While laying the foundations of Western philosophy, Plato wrote:
“Music gives a soul to the universe, wings to the mind, flight to the imagination and life to everything.”
Most of us would agree – perhaps in not so many words – that music makes us feel good. What’s heartening to know is that, now more than ever, scientific research supports this notion.
In 2006, a US study purported that music can alleviate depression by up to 25 per cent. More recent studies have given weight to theories that music can boost the immune system, improve cognitive functioning, reduce stress and pain, alter perception and aid in treatment for a range of mental and physical illnesses.
Just this month, research out of the US, published in the Journal of Neuroscience, linked lifelong musical training to faster brain responses in older age, particularly with regard to speech, stating that “music instruction may set the stage for future interactions with sound”.
So, if music stimulates our minds and improves our wellbeing, what about the proverbial ‘tortured artist’ we see perpetuated in media and fiction? Does mental illness (including substance abuse) affect creativity? Are the psychedelic meanderings of Pink Floyd’s former frontman Syd Barrett and the despondent moans of indie icon Morrissey – both of whom have experience of mental illness – attributable to their ‘mad genius’?
What seems lacking from this theory is consideration of the debilitating and sometimes paralysing effects of untreated or unmanaged chronic mental illness, psychological crisis or substance dependency. Someone in the deep chasm of depression or the fugue of psychosis may be unable to string cohesive thoughts together, let alone pen a generation-defining tune.
These assumptions also ignore two other important facts: 1) many people live very full and productive lives while managing their mental illness and 2) not everyone with a mental illness will feel the inclination towards artistic pursuit.
What’s more, while many of us use music to alleviate stress or help get us through the day, the people who pursue music as a profession are often subject to a lifestyle that is not conducive to good physical or mental health.
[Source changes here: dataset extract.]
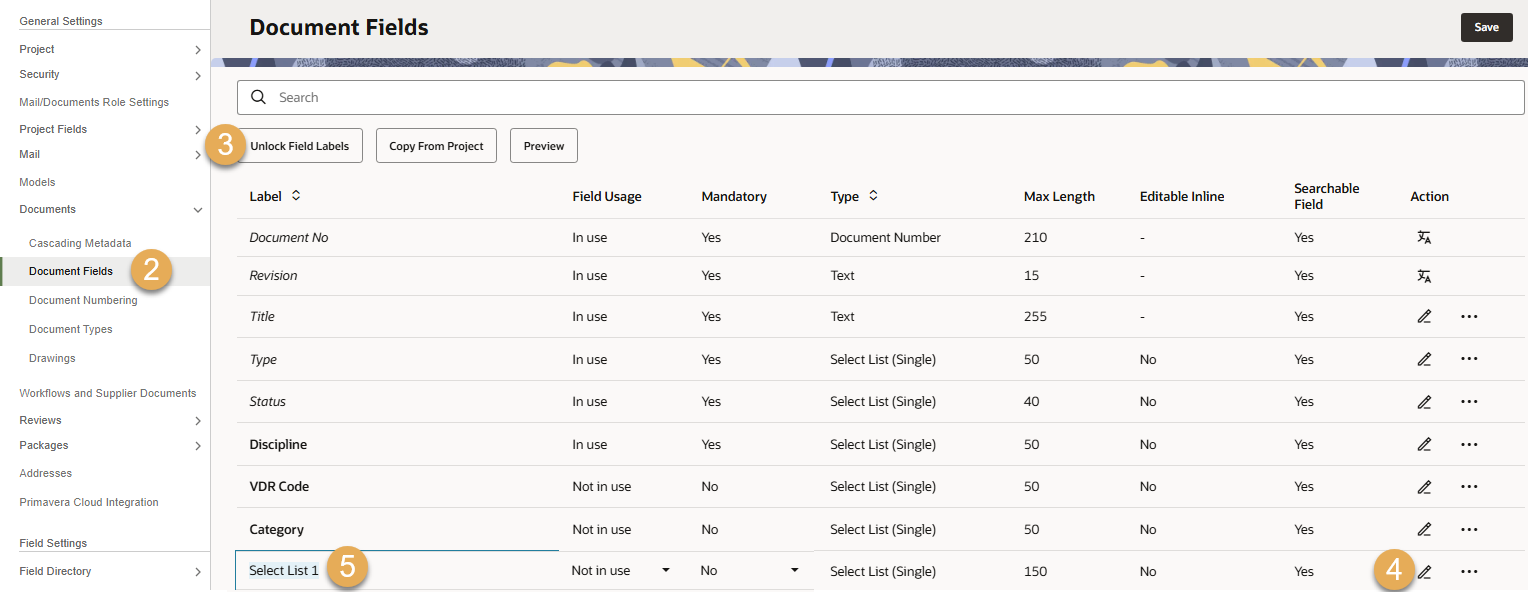The image size is (1528, 592).
Task: Open more options for Status row
Action: click(x=1468, y=402)
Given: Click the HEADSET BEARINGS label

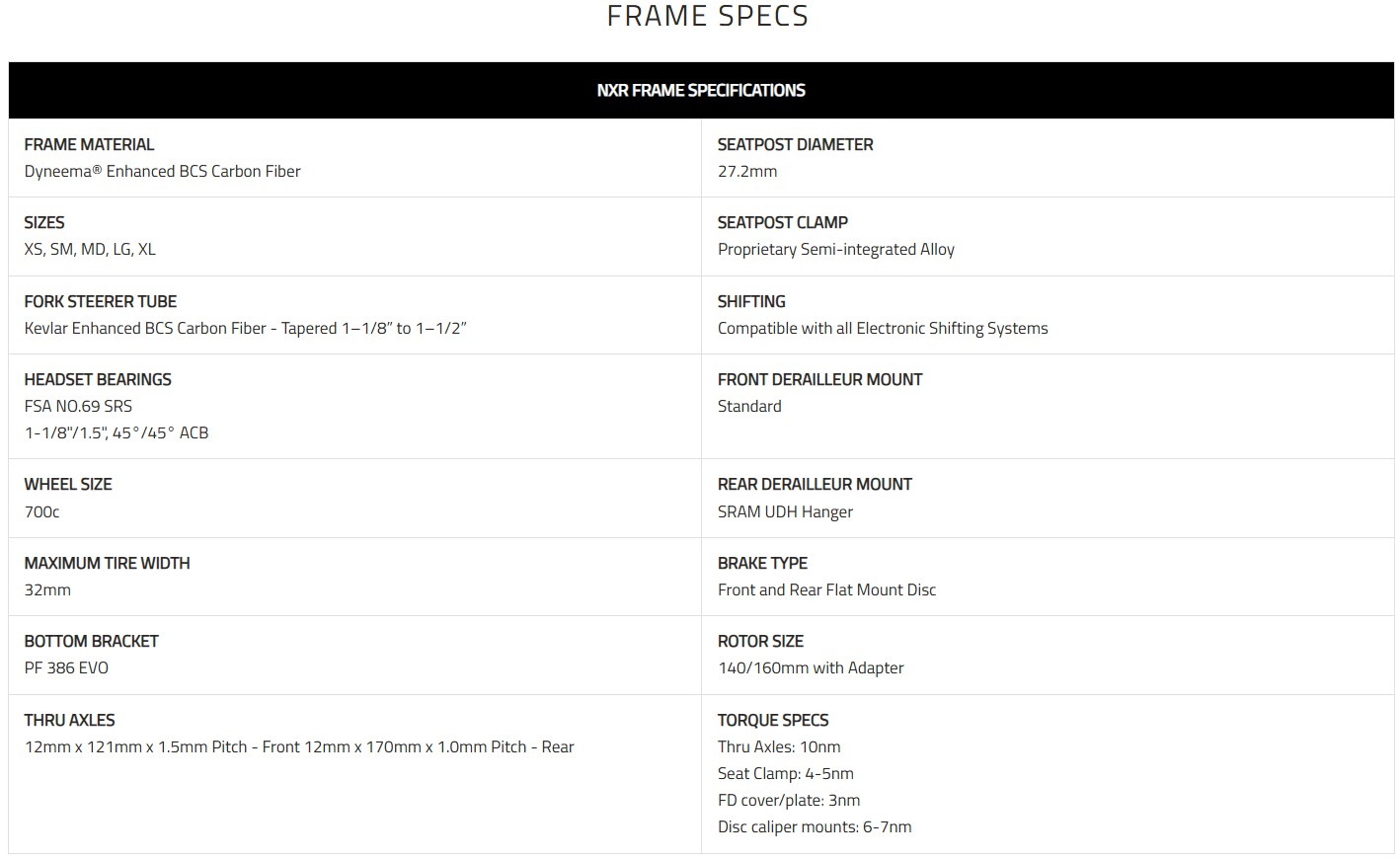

Lack of sleep and exercise, exposure to alcohol and other drugs, long travel hours, and struggling to pay bills or buy healthy food, are all facts of life for many a touring musician. Not to mention the scrutiny and pressure of fame for those who rise to the top.
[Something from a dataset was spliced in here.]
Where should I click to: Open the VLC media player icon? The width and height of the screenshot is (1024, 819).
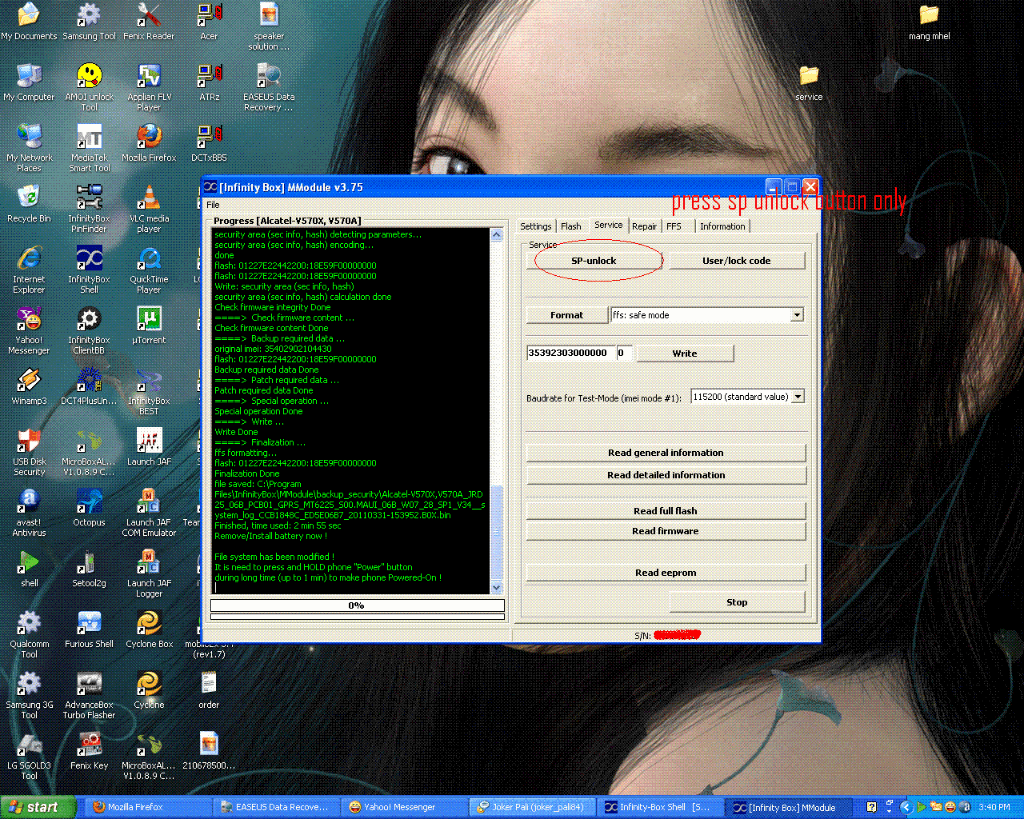pos(149,198)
Just recently, prominent Irish singer-songwriter Sinead O’Connor spoken publicly about the impact of misunderstandings about mental illness and how assumptions can be detrimental not only to those experiencing illness, but to those who are looking to seek help but fear the stigma of a label. Watch her interview with TIME magazine here: http://entertainment.time.com/2013/11/14/sinead-oconnor-miley/
We now know that around 45 per cent of the general population will experience some sort of mental health problem during their lives. Therefore, nearly half of our favourite musicians will have been through some sort of experience of mental ill-health at some point. The decision about if or how this reflects in their work will be as individual, diverse and private as any person’s experience of illness.
Musician or not, there are many things we can do to improve our wellbeing through music. Whether playing an instrument or humming a tune, listening to familiar songs or discovering new ones, going to a concert with friends or just putting on some headphones, music can be a powerful and healing force. The ever-growing and scientifically robust field of music therapy is evidence of this.
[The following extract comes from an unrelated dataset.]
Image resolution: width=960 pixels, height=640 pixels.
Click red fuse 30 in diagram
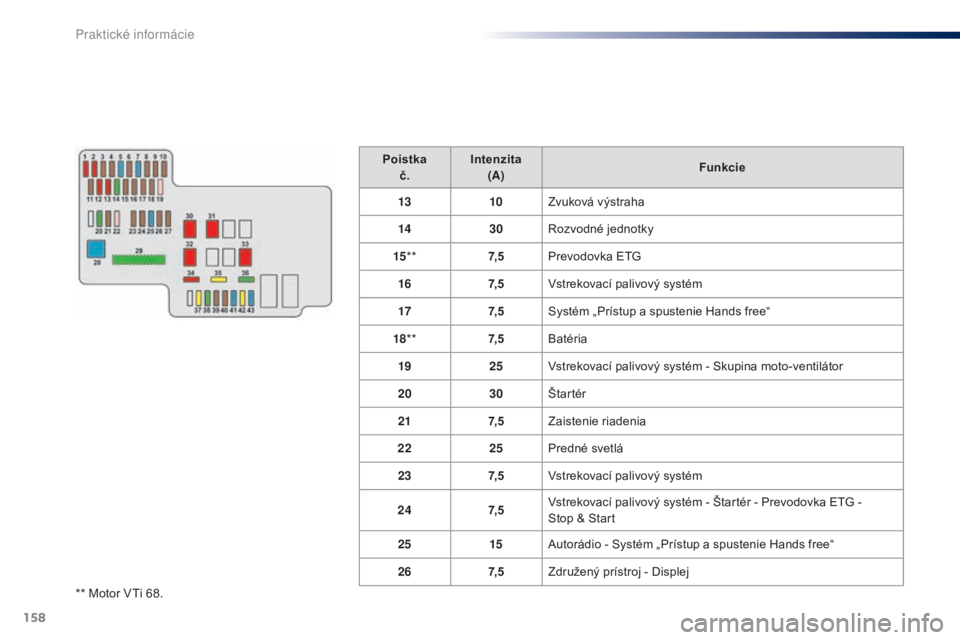pos(190,229)
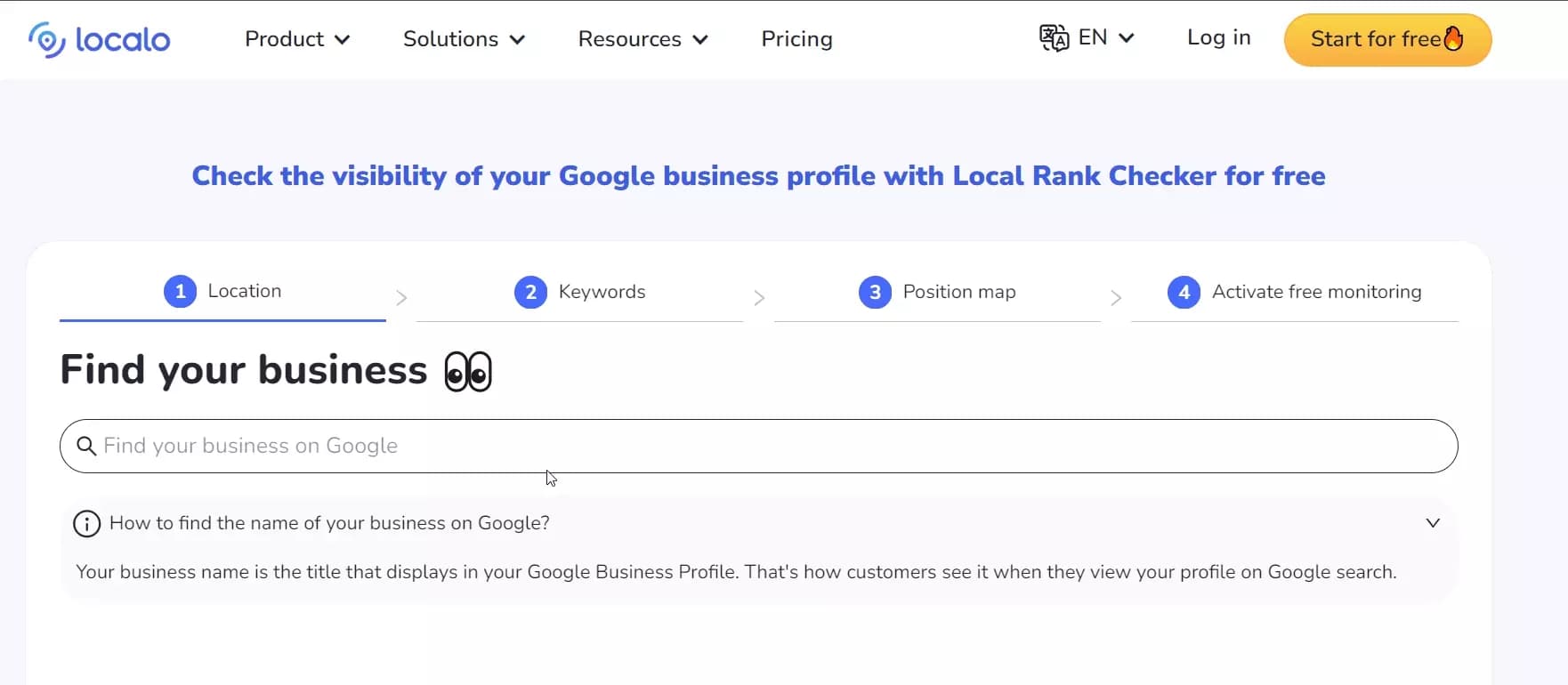
Task: Collapse the business name help section
Action: coord(1433,523)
Music plays a particularly important role in young people’s lives, contributing to identity, expression and socialisation. Incidentally, many mental health problems and disorders have their onset in childhood or adolescence, or are related to important risk and protective factors that may occur during childhood or adolescence.
It seems intuitive to use music as a means of helping young people to gauge their mental health and engage with the issues around mental wellbeing. A great example of this (which, in the interest of full disclosure, I’ve been fortunate enough to be a part of) is the “Youth Rockin’ the Black Dog” band competition, coordinated by the Hunter Institute of Mental Health in Newcastle NSW.
Now in its fourth year, the annual competition is designed to raise awareness of mental health issues among young people in the Hunter and surrounding areas, providing a platform for emerging artists and encouraging more open discussion about mental health issues among young people. It has also been instrumental in increasing awareness of available services, such as headspace Hunter and Newcastle – both key partners in this year’s competition.
Most importantly, the competition is a platform for connection and an opportunity for young people to find common ground on important issues in a safe, positive and fun environment. According to the World Health Organisation, social connectedness and a sense of belonging are thought to be key determinants of good mental wellbeing.
For me, it’s affirming to know that music is playing a role in keeping conversations about mental health flowing. After all, it’s been over two millennia since Plato mused that “music and rhythm find their way into the secret places of the soul”. He was definitely on to something.
Amy Vee is a professional musician/songwriter, psychology graduate and Senior Project Officer at the Hunter Institute of Mental Health, with a passion for links between mental health, the arts and community.